Seguidor de Hieronymus Bosch. «La muerte del justo [El cielo]», entre finales del siglo XV y mediados del XVI. Colección particular.

Bajo el comisariado de Rebekah Rhodes y Manuel Fontán del Junco, el recorrido expositivo parte de dos piezas fundamentales del siglo XVI: La muerte del justo (El cielo) y La muerte del réprobo (El infierno). Estas obras, que durante un tiempo fueron atribuidas directamente a Hieronymus Bosch (‘s-Hertogenbosch, Países Bajos, c. 1450-1516), se consideran hoy versiones de un tríptico desaparecido sobre el Juicio Final realizadas por un seguidor cercano. Su presencia en la sala no es solo histórica; las tablas actúan como anclaje iconográfico para explorar cómo los rasgos definitorios del universo bosquiano —la acumulación de microescenas, el gusto por lo grotesco y la sátira moral— persisten y se transforman en la creación artística del siglo XXI.
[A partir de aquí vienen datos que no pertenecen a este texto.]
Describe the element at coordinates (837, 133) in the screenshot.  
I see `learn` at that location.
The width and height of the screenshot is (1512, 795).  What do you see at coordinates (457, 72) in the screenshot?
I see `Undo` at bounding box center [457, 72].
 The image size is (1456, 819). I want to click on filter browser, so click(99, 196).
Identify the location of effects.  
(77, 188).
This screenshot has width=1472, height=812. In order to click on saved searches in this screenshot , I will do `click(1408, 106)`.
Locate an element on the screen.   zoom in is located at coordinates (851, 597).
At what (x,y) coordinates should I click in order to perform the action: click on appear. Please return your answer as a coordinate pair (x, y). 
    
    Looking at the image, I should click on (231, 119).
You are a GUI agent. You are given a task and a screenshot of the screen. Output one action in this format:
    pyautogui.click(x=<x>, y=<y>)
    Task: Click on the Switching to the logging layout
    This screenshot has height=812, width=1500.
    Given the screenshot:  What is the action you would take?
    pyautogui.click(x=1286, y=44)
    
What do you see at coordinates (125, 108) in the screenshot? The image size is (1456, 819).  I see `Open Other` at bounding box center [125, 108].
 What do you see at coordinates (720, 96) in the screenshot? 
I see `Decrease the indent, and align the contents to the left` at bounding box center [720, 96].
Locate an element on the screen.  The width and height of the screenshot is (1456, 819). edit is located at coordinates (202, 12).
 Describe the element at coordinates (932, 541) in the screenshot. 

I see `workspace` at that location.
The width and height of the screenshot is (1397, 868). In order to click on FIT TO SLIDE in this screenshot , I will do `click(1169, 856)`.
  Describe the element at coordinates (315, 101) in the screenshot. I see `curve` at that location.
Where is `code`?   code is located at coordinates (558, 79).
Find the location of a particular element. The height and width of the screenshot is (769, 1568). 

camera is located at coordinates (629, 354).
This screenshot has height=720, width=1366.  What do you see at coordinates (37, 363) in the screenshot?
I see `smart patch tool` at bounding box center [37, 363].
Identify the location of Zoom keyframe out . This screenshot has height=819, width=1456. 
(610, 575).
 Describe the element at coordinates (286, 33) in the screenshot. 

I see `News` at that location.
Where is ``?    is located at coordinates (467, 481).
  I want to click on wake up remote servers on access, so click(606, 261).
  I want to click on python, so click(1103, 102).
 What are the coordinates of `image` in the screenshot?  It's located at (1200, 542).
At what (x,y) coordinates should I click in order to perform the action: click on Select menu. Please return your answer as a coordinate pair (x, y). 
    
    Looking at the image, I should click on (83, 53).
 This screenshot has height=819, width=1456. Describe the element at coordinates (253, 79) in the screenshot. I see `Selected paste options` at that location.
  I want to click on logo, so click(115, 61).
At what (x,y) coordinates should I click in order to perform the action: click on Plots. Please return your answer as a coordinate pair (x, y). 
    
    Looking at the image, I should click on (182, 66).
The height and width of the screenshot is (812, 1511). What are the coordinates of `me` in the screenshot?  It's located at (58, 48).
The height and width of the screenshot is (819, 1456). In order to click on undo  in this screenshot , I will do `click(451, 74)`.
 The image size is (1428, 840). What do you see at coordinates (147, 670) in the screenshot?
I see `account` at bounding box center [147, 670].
La vertiente tecnológica ocupa un lugar central en la muestra a través de la obra de Mario Klingemann The Garden of Ephemeral Details. En esta instalación, un modelo de inteligencia artificial analiza y descompone en tiempo real El jardín de las delicias, evidenciando los paralelismos existentes entre la imaginación asociativa del pintor flamenco y los procesos creativos de los algoritmos generativos. Esta lógica digital convive con las escenas inquietantes de los fotograbados de David Lynch, cuyas figuras amputadas remiten tanto al surrealismo histórico como a los cuerpos transformados que poblaban los infiernos del maestro de Bolduque.

Seguidor de Hieronymus Bosch. «La muerte del réprobo [El infierno]», entre finales del siglo XV y mediados del XVI. Colección particular.

La sátira social y la subversión de la realidad se manifiestan en las propuestas audiovisuales de colectivos internacionales. El grupo AES+F presenta Inverso Mundus, una secuencia de vídeo inspirada en los grabados del «mundo al revés» que invierte las convenciones sociales establecidas. Por su parte, el colectivo SMACK ofrece en Afterlife una visión contemporánea y digital del más allá, donde dioses, celebridades y seres híbridos componen un retablo satírico sobre la cultura actual. Estas obras demuestran que la capacidad del Bosco para retratar las debilidades humanas sigue siendo una herramienta narrativa eficaz en la era de la hiperconectividad.

La muestra también presta atención a la vigencia del dibujo detallista y la escultura narrativa. Amandine Urruty reinterpreta la estructura clásica de cielo, tierra e infierno en un tríptico de grafito plagado de referencias a la cultura pop, mientras que la escultura Quisiera ser tan alto como la luna de Ampparito convierte a Pinocho en protagonista de una fábula irónica sobre la mentira y el deseo. El conjunto se completa con las figuras encapsuladas en cristal de Dustin Yellin y las piezas inspiradas en los yōkai japoneses de Masako Miki, confirmando que la imaginería delirante del Bosco constituye una tradición viva que continúa generando mundos fantásticos con los que pensar el presente.

Intensa influencia

A la manera del Bosco presenta la continuidad del pintor flamenco en un grupo de artistas contemporáneos, pero estos no son un caso aislado. La intensa influencia del maestro flamenco es excepcional: tras su muerte, sus invenciones, sátiras morales, imaginería delirante y humor negro se convirtieron en una tradición viva. No es casual que André Breton viera en su lógica visual un antecedente del surrealismo. Hoy, sus visiones conviven con las posibilidades de la tecnología digital y la inteligencia artificial, que generan, como su pintura, mundos fantásticos con los que imaginar y pensar.